START INPUT RECORDS

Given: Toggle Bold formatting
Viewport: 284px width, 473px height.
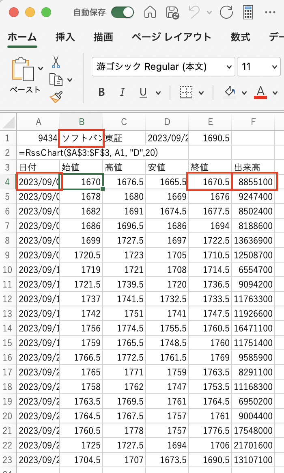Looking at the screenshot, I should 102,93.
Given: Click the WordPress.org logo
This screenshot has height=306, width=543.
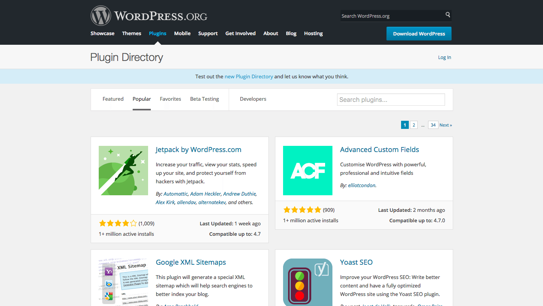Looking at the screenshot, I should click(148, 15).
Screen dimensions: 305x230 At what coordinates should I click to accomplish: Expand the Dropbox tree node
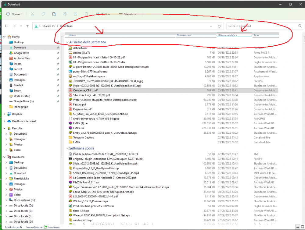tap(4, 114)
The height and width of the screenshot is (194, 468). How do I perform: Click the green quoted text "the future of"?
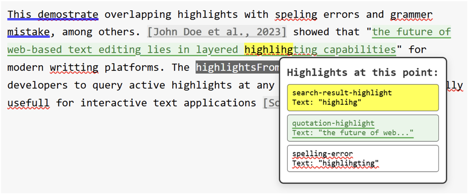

END INPUT RECORDS

Begin at the line that contains "This screenshot has height=306, width=543." and transcribe exactly, and only, each line through the final line of the data above, both included; the pictures do not go in.

• _EXERCISE RESULT_:
This screenshot has height=306, width=543.
Looking at the screenshot, I should click(148, 15).
Screen dimensions: 305x230 At what coordinates should I click to accomplish: Expand the Dropbox tree node
tap(4, 114)
The height and width of the screenshot is (194, 468). How do I perform: Click the green quoted text "the future of"?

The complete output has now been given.